Religion
- Affiliation: Hinduism

Location
- Location: Kageshwori Manahara Municipality-1
- Country: Nepal

= Kageshwori =

Kageshwori (कागेश्वरी) is a religious place in Kageshwori Manahara Municipality-1, (previously Gagalphedi-7) located north-east of Kathmandu, capital city of Nepal. The god Shiva is the attraction of the believers. It is one of the 64 Shivalingas mentioned in the Linga purana. The temple was established in the Licchavi period.

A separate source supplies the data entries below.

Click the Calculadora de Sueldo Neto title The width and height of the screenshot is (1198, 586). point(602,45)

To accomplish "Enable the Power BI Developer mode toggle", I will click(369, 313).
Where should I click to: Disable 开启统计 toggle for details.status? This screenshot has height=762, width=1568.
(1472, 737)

Etymologically Kageshowri is combination of two words, that is 'Kag' means 'crow' and 'Ishowr' means 'God'. This means Crow is glorified here as it has religious and environmental role. "'Mahadev' is the God of Gods", believers say. Dudhe Gaun & Puwar Gaun are the nearest villages of this sacred place. This place is also known as Kageshwori Temple or Kageshwori Mahadevsthan (कागेश्वरी महादेवस्थान). One day in Bhadra Sukla Asthami (भाद्र शुक्ल अष्टमी) of each year, thousands of pilgrims come to visit this place. Golden crow is also shown at that occasion. Religious importance as well as economic activities are promoted through Haat bazar (Mela).Developing this place as the destination to international pilgrimage spot is on discussion. It is based on the lap of Shivapuri National Park in the remote bank of Kageshowri (Mahadev) river.

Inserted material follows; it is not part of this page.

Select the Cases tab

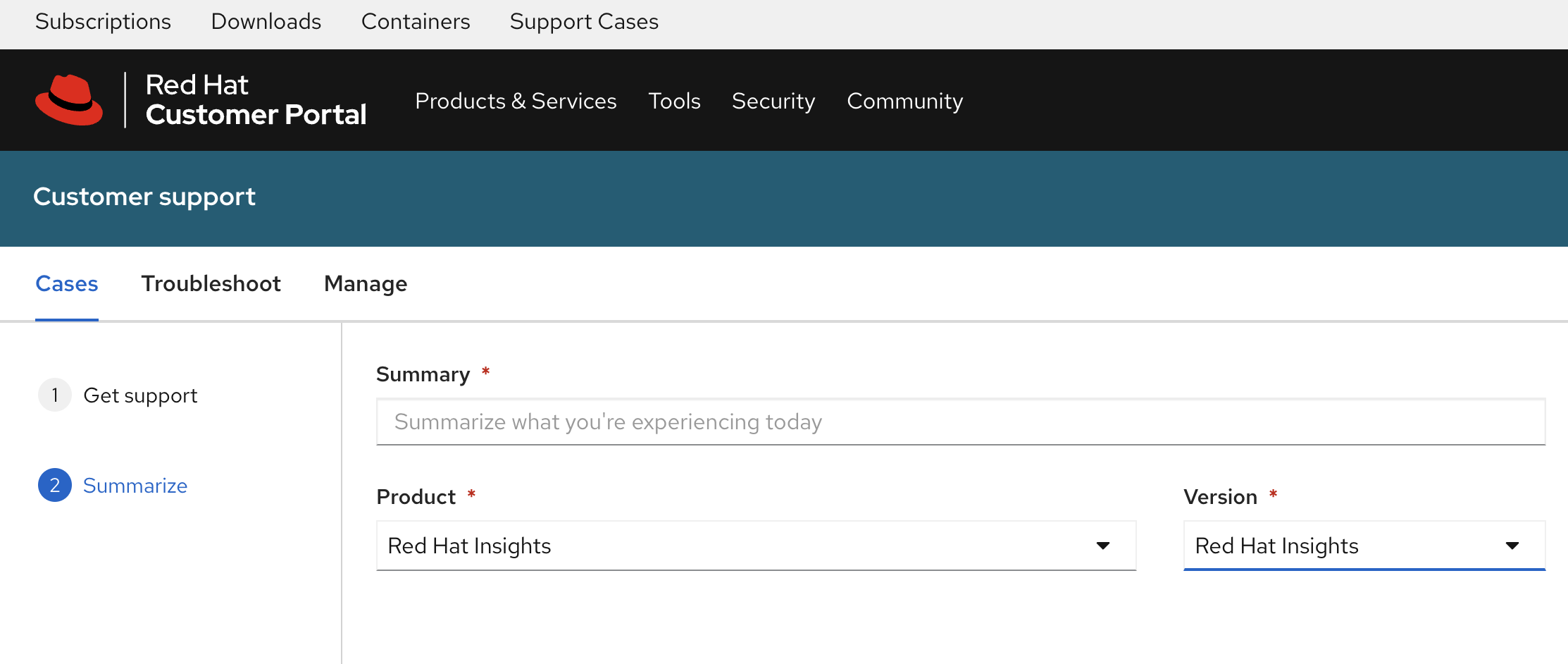click(67, 284)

During the session of mela people enjoy walking through jungle paths and tasting various recipes. Newars are the main participants; they reside in the surrounding places like; Sankhu, Bhaktapur etc. And then Tamang come from different places nearing this heritage. Basically one night staying in a group, singing songs, drinking locally made alcohol and religious chanting is of interest and entertains visitors.